**REQUIREMENTS:**
1. In the Cirrus clouds text, why do the tiny hexagonal plates stay up in the part of the cloud they spew from? Explain in one to three sentences.
2. Please print everything in the Cirrus clouds text from "Here’s one more" down to "why so round?", with no changes.

Started to breath a sigh of relief when this melange of complexity moved off rapidly worrying that someone might call and ask me to explain it. So, when some Cirrus uncinus and/or the rarely seen Cirrus castellanus came by I started to relax, feel confident again. Here are some of those pretty shots of little, icy clouds trailing light snow showers, likely, to repeat again, crystals called bullet rosettes. The ones in the part of the cloud from which they spew are likely tiny prisms, side planes, and tiny solid columns, thick, but tiny hexagonal plates with little fall speed, so those hang up there, while the favored ones in the best tiny updrafts in these clouds that resemble tiny glacial Cumulus clouds grow from those kind germ crystals into bullet rosettes, complicated crystals with multiple tiny columns sticking out of them. If you would like to read all about the crystals that form in high icy clouds like these you should spend some time browsing this paper, co-authored by the great John Hallett1 I really like footnotes–yes, of the Hallett and Mossop riming and splintering mechanism, discovered by them in 1974.  Helped explain why there was a LOT of extra ice in clouds that shouldn’t have it.

Here’s one more weird scene in Cirrus before moving on to something explicable:

3:43 PM.  Holes, plops of downward moving air amid the Cirrus/Cirrocumulus.
3:43 PM. Holes, plops of downward moving air amid the Cirrus/Cirrocumulus.  But why so round?

Thankfully, here’s what transpired next at Cirrus levels:

4:02 PM.  Cirrus uncinus (one with tufts or hooks at the top and long streamers of ice below them) followed the strangely patterned sky.
4:02 PM. Cirrus uncinus (one with tufts or hooks at the top and long streamers of ice below them) followed the strangely patterned sky.
4:03 PM.  Look at all the larger ice crystals pouring out these little guys!  Its amazing.
4:03 PM. Look at all the larger ice crystals pouring out these little guys! Its amazing.  Notice how FINE those strands are.  Airborne work we did indicated that the cores were only a 5-20 meters wide!
4:20 PM.  Reminded me of ballet dancers the way the clouds and the streamers were arranged.
4:20 PM. Reminded me of a ballet the way the clouds and the streamers were arranged around one another.
4:17 PM.  Just a little before the dancing clouds came by, there toward the Gap was this CIrrus castellanus mimicry of a full grown Cumulonimbus cappillatus.  Look, it even has a tiny anvil spreading out!  How fun was that to see!
4:17 PM. Just a little before the dancing clouds came by, there toward the Gap was this CIrrus castellanus mimicry of a full grown Cumulonimbus capillatus (tuft in center of photo). Look, it even has a tiny anvil spreading out, to use the word “tiny” for the 18th time! How fun was that to see!

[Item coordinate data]
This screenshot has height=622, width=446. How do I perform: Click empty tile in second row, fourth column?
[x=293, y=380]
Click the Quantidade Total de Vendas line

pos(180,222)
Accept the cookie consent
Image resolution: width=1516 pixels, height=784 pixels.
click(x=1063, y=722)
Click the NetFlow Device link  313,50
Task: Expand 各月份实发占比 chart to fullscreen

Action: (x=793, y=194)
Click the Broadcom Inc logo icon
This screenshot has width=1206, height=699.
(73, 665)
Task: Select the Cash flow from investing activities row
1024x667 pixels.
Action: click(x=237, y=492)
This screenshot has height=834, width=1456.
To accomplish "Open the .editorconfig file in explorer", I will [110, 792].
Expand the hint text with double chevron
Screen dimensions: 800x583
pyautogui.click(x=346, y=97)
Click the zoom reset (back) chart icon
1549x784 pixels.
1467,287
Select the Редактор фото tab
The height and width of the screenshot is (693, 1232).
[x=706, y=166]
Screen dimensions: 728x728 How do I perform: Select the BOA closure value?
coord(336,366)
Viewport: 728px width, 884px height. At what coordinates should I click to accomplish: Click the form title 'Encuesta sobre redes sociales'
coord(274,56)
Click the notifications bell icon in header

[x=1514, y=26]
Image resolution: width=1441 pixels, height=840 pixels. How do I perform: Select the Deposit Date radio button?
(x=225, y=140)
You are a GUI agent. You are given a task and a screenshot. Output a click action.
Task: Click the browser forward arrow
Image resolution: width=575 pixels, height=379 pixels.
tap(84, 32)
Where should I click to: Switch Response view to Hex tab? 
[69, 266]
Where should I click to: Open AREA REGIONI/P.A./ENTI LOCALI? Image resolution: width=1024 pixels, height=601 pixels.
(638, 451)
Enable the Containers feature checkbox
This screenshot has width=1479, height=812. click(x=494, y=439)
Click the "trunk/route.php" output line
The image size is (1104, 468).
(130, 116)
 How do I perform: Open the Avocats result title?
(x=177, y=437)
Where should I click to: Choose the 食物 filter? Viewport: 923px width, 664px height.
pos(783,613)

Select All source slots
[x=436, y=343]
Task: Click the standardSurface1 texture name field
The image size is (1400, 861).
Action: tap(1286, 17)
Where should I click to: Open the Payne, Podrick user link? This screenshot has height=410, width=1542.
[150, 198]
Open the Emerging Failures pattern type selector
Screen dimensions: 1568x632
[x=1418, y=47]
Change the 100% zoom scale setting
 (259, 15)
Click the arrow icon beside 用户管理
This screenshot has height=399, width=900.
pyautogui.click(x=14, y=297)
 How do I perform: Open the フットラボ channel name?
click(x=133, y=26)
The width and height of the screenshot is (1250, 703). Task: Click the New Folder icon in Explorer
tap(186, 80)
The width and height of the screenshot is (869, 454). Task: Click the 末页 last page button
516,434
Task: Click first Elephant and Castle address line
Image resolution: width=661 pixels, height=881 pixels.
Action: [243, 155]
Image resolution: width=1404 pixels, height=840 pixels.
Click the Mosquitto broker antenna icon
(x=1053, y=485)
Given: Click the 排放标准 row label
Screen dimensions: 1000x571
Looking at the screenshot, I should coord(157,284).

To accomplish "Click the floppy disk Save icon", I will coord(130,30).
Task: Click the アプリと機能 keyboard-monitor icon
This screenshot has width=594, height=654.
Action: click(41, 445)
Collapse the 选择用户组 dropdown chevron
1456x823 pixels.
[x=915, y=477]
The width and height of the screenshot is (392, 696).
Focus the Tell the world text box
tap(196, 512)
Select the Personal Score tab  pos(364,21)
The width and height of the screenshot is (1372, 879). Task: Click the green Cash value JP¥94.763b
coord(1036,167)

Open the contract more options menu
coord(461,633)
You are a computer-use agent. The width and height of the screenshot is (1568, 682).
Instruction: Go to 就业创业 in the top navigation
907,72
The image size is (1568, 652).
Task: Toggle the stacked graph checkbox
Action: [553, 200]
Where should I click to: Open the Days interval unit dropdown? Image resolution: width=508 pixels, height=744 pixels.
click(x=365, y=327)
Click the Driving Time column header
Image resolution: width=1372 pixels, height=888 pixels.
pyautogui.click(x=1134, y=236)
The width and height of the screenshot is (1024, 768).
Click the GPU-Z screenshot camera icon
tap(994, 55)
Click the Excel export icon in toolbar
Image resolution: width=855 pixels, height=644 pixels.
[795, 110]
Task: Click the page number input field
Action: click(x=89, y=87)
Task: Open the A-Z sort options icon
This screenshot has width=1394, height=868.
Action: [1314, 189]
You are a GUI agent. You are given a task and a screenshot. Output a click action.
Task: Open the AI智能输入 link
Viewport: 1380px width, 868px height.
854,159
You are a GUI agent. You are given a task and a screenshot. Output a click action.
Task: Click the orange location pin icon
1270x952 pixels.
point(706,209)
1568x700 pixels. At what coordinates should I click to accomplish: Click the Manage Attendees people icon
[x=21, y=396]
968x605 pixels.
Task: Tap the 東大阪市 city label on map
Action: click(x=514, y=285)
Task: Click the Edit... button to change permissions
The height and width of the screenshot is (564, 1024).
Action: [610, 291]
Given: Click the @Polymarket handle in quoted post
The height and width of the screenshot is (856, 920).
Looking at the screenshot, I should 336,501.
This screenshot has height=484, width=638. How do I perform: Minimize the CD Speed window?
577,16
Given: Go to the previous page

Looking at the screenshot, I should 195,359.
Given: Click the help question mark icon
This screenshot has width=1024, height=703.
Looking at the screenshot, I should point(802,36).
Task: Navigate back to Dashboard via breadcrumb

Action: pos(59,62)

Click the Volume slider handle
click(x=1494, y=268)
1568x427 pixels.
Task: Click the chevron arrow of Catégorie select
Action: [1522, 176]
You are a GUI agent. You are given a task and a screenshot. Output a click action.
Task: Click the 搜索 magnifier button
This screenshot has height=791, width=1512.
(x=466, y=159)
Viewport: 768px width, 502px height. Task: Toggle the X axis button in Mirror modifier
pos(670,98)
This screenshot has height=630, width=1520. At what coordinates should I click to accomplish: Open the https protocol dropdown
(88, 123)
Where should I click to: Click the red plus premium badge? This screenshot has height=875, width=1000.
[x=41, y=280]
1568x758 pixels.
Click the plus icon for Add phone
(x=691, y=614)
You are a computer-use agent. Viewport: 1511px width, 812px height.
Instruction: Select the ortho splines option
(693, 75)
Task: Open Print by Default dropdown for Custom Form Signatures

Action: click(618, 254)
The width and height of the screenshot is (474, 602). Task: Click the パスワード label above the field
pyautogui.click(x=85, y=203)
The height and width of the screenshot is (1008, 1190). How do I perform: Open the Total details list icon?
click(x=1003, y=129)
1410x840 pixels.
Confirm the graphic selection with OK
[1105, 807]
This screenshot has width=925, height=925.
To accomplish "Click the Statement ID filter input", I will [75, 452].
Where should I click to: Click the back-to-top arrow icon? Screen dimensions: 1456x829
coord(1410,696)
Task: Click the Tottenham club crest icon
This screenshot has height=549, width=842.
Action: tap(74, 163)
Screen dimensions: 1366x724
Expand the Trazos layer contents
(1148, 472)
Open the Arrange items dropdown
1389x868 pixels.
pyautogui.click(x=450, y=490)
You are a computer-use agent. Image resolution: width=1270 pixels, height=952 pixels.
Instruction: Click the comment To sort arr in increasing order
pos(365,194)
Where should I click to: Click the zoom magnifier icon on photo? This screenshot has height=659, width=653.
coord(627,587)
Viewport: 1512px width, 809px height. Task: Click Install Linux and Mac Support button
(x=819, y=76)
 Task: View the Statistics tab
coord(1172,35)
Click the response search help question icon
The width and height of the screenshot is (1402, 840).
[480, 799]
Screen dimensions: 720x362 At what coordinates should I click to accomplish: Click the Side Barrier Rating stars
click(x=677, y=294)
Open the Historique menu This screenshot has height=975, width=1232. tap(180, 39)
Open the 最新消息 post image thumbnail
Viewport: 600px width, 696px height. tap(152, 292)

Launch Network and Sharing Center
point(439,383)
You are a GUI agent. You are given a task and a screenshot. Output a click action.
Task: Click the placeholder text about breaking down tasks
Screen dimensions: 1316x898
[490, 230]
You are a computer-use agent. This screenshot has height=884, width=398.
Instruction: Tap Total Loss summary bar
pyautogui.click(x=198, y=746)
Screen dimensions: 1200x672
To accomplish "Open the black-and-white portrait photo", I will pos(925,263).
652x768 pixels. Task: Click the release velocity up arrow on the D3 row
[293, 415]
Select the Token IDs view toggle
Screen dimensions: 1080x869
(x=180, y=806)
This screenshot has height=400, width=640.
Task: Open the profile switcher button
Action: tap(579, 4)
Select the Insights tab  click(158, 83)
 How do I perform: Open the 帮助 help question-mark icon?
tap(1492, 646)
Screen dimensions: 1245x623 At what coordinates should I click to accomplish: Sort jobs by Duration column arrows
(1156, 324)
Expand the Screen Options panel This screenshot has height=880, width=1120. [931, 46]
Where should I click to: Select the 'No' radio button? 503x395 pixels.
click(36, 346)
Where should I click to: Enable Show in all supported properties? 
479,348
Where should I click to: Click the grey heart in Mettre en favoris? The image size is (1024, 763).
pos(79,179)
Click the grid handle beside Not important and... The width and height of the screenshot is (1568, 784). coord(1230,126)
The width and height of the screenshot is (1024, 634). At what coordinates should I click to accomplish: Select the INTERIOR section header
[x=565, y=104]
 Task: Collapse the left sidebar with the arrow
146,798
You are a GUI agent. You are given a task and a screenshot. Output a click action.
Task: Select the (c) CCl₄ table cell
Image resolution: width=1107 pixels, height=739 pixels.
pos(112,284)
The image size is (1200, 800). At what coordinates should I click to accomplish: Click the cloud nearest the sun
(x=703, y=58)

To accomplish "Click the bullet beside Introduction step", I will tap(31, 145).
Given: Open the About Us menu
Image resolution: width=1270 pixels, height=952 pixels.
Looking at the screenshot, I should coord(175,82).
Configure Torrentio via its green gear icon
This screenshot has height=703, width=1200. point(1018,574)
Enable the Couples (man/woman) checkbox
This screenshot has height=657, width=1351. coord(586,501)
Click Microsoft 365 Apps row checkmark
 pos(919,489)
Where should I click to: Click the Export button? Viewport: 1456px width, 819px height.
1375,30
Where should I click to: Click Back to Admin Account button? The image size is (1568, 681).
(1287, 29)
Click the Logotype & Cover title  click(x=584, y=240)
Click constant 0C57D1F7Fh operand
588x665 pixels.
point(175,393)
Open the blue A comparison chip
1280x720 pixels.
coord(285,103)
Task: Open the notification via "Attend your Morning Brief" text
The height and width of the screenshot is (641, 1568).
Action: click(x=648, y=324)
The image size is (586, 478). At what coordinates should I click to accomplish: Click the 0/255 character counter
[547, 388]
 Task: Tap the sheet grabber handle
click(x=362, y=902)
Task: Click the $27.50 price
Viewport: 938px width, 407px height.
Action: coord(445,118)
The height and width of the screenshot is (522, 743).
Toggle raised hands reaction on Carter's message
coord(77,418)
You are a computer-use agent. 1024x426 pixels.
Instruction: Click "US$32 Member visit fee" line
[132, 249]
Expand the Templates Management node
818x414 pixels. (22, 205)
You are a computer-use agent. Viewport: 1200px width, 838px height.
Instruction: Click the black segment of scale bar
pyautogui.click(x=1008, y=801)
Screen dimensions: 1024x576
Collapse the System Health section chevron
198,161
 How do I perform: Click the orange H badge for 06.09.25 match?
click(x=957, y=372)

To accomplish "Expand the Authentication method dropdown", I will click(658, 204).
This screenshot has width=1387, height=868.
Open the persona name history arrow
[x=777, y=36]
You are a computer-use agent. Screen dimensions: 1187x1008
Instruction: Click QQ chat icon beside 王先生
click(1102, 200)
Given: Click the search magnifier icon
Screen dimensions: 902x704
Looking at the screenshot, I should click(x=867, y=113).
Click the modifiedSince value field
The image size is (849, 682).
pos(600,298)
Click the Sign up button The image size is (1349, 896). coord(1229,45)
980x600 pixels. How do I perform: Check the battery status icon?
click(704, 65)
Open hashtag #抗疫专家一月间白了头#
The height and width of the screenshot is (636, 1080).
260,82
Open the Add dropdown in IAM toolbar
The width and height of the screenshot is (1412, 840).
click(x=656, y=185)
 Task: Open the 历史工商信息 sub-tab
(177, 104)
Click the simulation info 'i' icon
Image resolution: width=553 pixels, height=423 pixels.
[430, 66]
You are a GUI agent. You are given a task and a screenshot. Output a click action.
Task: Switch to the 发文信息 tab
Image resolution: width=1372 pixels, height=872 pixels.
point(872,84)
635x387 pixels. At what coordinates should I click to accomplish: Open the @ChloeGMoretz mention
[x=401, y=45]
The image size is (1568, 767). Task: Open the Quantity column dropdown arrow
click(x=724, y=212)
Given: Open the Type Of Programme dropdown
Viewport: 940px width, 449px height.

**SOLUTIONS PER TASK:**
1. The plates are thick but tiny and have little fall speed, so they hang up there. Meanwhile, the favored crystals in the best tiny updrafts grow from those germ crystals into bullet rosettes.

2.
Here’s one more weird scene in Cirrus before moving on to something explicable:

3:43 PM.  Holes, plops of downward moving air amid the Cirrus/Cirrocumulus.
3:43 PM. Holes, plops of downward moving air amid the Cirrus/Cirrocumulus.  But why so round?